ENTRIES SUPPLIED:
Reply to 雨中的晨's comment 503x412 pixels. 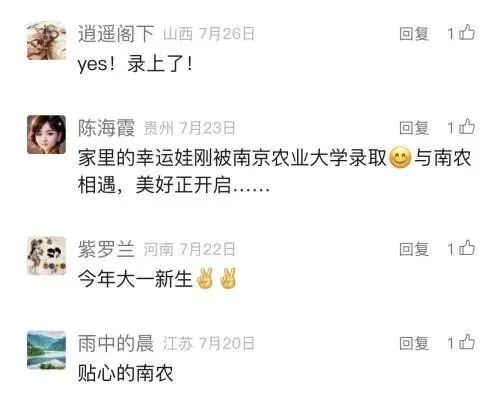[414, 343]
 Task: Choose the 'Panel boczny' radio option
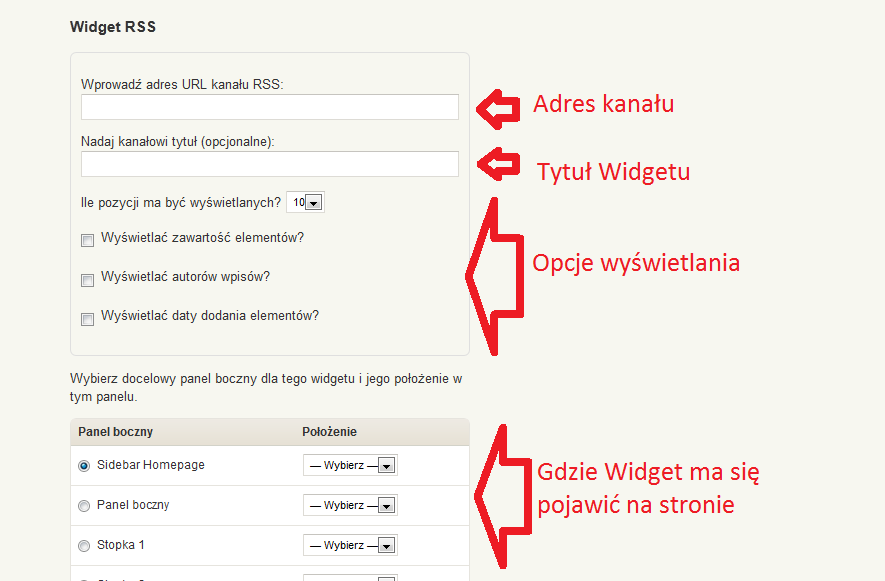[x=84, y=506]
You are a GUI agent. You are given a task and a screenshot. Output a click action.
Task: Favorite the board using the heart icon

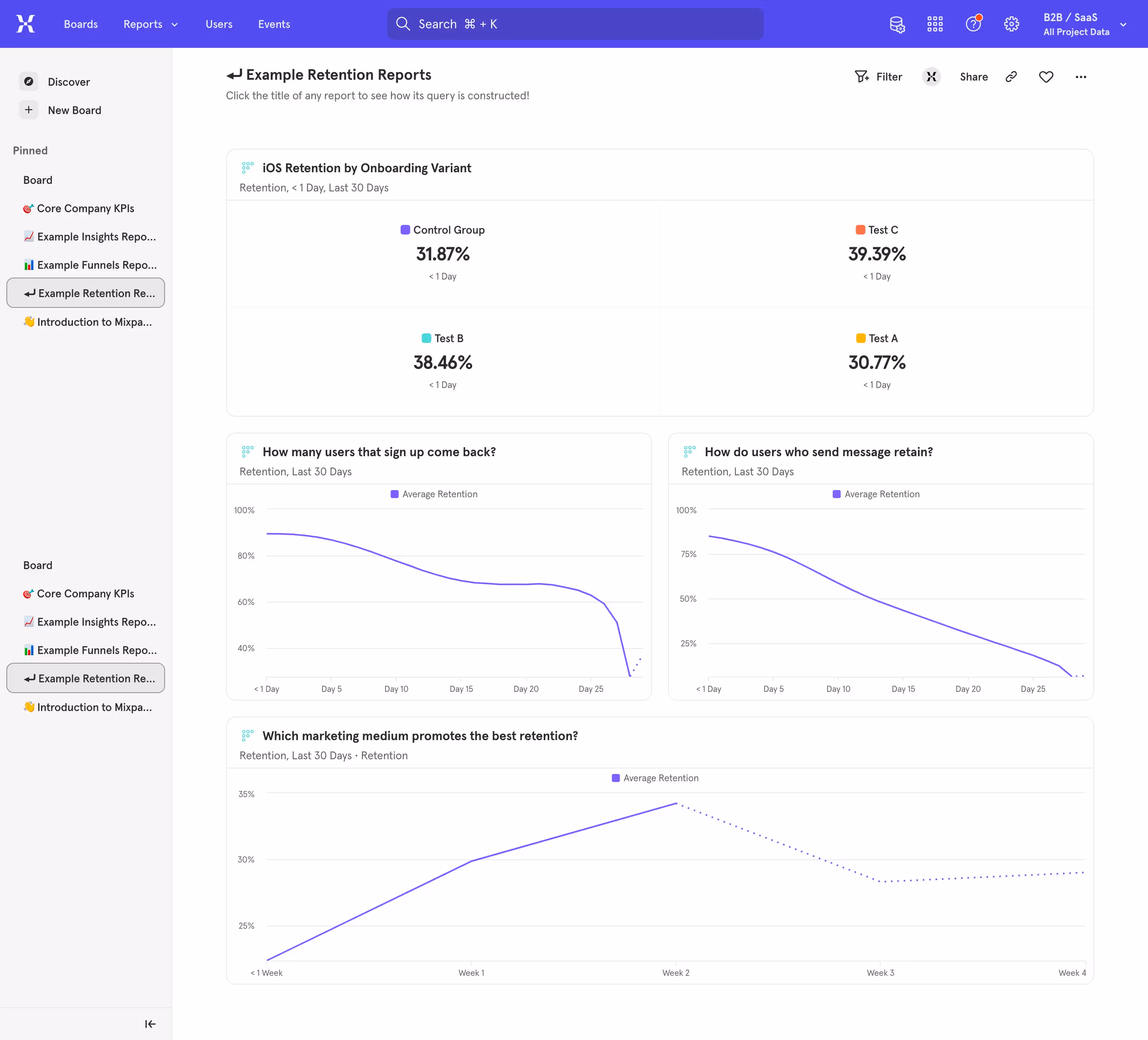click(1046, 76)
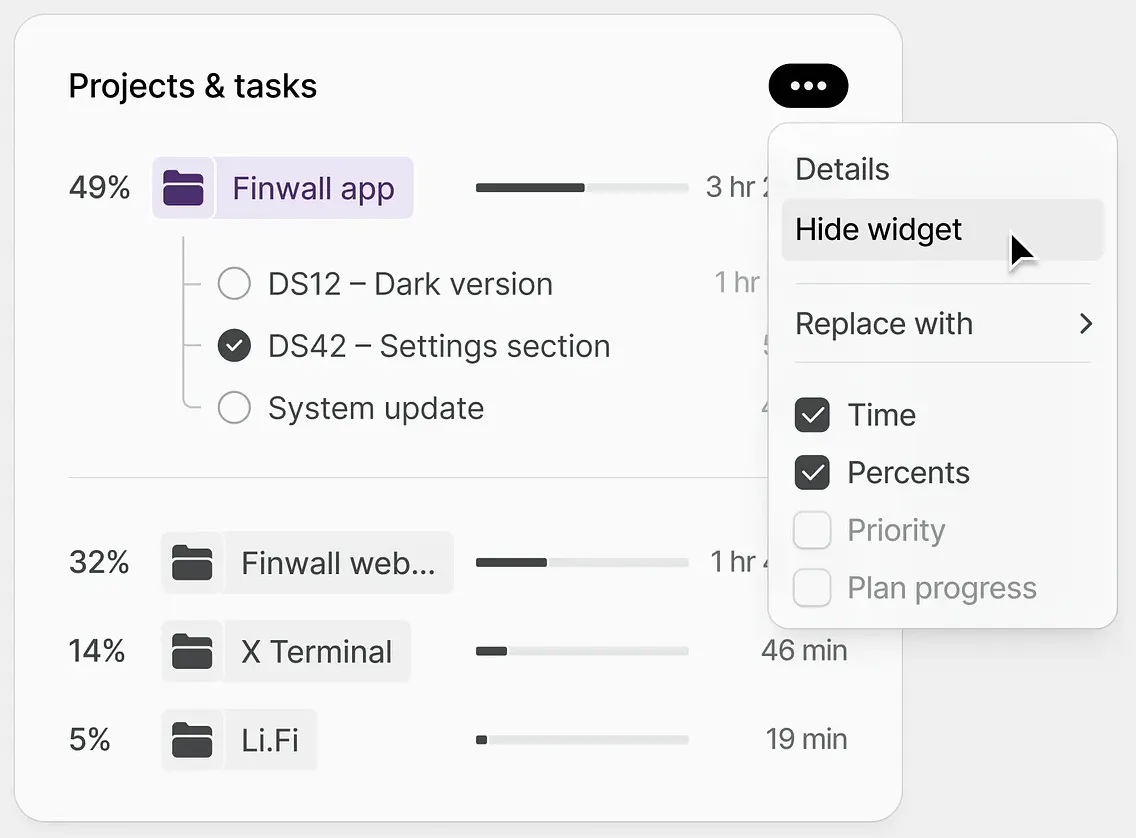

WRITTEN REQUEST:
Reproduce the listing above word for word, from the line containing "Task: Choose the 'Panel boczny' radio option" through the end of the listing, both ends included. Omit the pictures.

EXERCISE ANSWER:
 Task: Choose the 'Panel boczny' radio option
[x=84, y=506]
You are a GUI agent. You are given a task and a screenshot. Output a click action.
Task: Favorite the board using the heart icon

click(1046, 76)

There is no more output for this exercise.